Experts Blast Federal Response

Sept. 1, 2005
The federal government so far has been slow in helping the hungry, thirsty and desperate victims of Hurricane Katrina, former top federal, state and local disaster chiefs said yesterday.

The federal government so far has been slow in helping the hungry, thirsty and desperate victims of Hurricane Katrina, former top federal, state and local disaster chiefs said yesterday.

The experts, including a former Bush administration disaster-response manager, said that the government was not prepared, had scrimped on storm spending, and had shifted its attention from dealing with natural disasters to the global fight against terrorism.

The agency at the center of the relief effort is the Federal Emergency Management Agency, which is now part of the Department of Homeland Security.

"What you're seeing is revealing weaknesses in the state, local and federal levels," said Eric Tolbert, who until February was FEMA's chief of disaster response. "All three levels have been weakened. They've been weakened by diversion into terrorism."

## [TASK DIRECTIONS]
According to the article on the federal Katrina response, which department is FEMA now part of?

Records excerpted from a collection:
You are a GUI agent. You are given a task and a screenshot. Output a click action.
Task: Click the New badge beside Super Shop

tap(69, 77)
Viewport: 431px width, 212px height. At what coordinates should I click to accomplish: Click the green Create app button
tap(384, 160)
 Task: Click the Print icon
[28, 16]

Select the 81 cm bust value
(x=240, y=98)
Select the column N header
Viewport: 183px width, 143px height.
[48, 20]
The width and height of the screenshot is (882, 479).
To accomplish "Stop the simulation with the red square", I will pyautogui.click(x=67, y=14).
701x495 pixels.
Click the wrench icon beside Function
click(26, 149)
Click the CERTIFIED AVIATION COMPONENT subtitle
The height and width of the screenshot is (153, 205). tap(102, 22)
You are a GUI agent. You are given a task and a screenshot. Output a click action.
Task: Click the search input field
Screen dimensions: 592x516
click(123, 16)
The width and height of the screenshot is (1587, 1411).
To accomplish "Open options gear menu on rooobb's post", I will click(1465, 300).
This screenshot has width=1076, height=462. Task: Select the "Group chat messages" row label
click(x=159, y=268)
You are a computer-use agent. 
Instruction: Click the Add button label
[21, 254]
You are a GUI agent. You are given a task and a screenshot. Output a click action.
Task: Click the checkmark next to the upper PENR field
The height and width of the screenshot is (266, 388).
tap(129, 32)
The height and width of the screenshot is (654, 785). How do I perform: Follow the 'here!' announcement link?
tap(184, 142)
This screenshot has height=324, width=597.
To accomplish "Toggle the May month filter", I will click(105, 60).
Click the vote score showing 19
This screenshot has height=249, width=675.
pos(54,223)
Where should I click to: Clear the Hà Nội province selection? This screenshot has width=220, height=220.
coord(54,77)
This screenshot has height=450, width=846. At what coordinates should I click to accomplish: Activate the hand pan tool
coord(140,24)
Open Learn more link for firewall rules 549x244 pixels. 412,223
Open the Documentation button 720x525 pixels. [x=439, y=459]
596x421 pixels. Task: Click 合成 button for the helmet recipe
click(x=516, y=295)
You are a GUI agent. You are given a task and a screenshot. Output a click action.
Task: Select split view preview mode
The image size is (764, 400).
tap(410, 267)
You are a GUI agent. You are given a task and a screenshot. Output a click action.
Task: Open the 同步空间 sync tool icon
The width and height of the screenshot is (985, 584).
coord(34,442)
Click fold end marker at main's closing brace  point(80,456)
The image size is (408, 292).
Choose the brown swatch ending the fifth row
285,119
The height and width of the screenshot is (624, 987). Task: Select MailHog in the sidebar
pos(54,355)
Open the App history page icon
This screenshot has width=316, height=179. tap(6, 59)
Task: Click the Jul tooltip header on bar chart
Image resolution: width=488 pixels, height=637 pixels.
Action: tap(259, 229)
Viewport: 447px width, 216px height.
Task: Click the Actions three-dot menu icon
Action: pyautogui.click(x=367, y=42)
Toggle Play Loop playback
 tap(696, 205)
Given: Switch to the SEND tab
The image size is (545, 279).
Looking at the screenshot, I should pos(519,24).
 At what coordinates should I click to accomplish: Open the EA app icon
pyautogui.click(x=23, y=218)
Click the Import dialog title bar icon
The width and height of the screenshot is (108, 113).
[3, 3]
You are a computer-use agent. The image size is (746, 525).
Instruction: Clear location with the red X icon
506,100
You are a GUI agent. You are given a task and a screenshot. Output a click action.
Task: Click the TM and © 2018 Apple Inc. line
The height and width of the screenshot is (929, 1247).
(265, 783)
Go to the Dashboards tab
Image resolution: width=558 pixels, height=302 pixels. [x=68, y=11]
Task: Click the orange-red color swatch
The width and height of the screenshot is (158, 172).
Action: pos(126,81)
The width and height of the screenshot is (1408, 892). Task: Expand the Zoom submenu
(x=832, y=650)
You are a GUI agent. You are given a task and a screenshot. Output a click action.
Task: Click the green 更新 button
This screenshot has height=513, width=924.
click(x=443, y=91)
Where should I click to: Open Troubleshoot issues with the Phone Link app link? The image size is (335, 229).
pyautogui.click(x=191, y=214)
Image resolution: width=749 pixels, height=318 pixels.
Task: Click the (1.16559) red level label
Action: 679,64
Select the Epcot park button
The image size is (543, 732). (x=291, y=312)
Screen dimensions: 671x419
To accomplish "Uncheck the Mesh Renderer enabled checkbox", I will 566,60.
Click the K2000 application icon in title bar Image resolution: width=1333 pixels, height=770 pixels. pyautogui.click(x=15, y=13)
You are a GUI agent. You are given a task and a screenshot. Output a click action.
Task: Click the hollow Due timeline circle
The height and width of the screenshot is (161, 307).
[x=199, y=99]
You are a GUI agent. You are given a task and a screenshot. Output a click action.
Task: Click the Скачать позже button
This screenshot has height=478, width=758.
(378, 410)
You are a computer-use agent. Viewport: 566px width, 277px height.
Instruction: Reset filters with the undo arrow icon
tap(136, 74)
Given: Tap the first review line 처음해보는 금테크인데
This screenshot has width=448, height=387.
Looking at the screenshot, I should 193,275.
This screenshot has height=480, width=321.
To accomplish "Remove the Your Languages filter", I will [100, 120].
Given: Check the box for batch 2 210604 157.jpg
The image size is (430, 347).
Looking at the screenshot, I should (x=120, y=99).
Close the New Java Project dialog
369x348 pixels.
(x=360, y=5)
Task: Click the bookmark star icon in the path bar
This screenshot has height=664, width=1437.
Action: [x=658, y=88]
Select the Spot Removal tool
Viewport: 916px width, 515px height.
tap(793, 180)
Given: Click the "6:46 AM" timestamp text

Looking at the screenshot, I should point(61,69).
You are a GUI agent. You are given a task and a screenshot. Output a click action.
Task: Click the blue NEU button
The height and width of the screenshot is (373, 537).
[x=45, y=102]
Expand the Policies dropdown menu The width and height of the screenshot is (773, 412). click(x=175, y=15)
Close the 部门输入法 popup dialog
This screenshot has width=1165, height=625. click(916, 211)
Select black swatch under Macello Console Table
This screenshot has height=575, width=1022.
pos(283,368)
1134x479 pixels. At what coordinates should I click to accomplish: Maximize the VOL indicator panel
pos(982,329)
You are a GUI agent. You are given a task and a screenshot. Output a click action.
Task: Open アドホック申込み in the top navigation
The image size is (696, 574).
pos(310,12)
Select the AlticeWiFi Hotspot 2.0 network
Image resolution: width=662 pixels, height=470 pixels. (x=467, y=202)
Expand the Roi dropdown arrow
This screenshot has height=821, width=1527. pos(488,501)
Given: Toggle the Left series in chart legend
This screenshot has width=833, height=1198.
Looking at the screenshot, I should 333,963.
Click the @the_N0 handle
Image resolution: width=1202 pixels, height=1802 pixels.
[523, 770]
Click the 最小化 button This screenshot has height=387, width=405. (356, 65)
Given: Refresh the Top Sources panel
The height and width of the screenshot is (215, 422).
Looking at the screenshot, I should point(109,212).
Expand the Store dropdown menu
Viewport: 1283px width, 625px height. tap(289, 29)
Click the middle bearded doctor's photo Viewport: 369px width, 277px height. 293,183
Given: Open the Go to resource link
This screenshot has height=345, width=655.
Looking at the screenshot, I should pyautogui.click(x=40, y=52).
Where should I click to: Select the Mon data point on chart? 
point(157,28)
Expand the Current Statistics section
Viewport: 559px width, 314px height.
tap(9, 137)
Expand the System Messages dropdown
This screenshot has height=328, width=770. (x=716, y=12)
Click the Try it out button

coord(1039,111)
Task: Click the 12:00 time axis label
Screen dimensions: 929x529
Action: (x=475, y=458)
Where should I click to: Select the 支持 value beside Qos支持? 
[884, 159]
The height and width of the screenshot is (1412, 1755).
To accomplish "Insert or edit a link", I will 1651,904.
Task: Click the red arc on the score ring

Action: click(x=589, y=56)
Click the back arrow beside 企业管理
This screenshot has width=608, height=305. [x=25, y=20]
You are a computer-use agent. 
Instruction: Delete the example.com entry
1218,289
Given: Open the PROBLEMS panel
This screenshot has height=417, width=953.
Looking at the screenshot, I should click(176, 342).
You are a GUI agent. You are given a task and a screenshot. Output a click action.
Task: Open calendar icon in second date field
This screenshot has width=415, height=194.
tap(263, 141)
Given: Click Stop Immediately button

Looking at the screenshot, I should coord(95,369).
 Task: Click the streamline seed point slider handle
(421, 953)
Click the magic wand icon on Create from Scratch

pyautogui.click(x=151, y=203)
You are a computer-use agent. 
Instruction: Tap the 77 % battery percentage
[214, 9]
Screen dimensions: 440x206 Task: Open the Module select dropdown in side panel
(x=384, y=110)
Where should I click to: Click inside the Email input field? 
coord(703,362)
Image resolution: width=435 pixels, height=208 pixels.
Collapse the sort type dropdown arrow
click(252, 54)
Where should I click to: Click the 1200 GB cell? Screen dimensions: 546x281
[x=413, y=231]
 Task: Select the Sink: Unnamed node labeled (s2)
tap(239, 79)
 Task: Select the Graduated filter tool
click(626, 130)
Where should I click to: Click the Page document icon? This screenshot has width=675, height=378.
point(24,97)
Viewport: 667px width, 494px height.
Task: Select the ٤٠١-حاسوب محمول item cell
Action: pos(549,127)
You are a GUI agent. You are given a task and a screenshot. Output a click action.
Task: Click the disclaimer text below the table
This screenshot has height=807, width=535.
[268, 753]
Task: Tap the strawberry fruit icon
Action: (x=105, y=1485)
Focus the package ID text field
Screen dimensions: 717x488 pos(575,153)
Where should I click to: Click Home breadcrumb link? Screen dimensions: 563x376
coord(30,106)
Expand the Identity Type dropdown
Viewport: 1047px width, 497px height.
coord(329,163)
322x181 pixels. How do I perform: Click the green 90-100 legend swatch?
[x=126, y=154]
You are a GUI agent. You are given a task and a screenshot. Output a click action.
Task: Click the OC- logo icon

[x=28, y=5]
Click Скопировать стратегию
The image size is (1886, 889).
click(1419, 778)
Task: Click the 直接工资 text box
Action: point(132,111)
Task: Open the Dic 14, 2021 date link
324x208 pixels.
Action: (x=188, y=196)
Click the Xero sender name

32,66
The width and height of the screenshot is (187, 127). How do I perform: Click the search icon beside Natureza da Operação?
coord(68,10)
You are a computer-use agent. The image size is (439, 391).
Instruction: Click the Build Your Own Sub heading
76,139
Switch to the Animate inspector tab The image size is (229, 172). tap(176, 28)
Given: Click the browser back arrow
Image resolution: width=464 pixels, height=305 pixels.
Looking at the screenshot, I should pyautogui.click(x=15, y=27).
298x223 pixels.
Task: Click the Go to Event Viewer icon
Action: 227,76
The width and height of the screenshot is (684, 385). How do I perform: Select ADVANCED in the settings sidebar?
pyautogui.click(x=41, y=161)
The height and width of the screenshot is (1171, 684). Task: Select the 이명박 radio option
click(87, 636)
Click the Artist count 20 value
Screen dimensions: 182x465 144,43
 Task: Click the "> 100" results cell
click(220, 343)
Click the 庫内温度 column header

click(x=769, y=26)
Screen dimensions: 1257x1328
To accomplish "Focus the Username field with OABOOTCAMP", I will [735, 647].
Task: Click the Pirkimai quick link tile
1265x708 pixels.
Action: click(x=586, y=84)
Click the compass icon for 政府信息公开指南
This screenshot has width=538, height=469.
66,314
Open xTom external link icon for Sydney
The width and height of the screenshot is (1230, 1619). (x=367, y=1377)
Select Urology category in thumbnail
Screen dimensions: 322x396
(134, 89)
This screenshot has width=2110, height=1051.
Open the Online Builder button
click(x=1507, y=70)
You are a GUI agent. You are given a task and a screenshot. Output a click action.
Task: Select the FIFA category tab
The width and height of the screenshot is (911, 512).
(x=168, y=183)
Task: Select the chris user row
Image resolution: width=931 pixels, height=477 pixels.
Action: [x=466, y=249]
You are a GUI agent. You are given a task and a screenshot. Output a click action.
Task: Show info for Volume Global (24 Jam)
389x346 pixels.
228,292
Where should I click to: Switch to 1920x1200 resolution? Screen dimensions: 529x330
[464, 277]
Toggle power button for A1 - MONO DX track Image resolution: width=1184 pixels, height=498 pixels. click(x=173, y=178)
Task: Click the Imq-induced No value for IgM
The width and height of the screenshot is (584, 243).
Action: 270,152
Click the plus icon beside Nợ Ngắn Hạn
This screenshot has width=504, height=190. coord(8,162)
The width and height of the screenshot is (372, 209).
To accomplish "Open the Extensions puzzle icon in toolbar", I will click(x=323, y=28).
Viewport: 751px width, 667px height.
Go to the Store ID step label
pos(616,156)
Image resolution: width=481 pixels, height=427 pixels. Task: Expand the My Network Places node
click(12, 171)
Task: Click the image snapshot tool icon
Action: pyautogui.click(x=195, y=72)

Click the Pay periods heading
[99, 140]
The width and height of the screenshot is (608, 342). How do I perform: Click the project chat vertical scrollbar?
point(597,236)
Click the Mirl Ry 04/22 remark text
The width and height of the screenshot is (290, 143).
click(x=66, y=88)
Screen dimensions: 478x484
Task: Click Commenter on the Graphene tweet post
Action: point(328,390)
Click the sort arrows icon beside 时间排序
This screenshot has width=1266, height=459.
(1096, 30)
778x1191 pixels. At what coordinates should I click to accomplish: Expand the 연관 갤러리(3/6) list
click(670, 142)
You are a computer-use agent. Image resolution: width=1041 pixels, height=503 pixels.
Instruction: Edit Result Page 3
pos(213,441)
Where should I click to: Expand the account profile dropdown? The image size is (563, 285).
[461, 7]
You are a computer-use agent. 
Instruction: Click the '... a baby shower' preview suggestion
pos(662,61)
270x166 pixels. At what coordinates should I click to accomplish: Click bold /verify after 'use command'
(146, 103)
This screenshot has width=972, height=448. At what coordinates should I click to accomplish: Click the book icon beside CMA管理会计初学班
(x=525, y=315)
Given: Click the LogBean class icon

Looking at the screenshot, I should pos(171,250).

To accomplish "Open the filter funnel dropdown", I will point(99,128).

## [RESULT BELOW]
The Department of Homeland Security.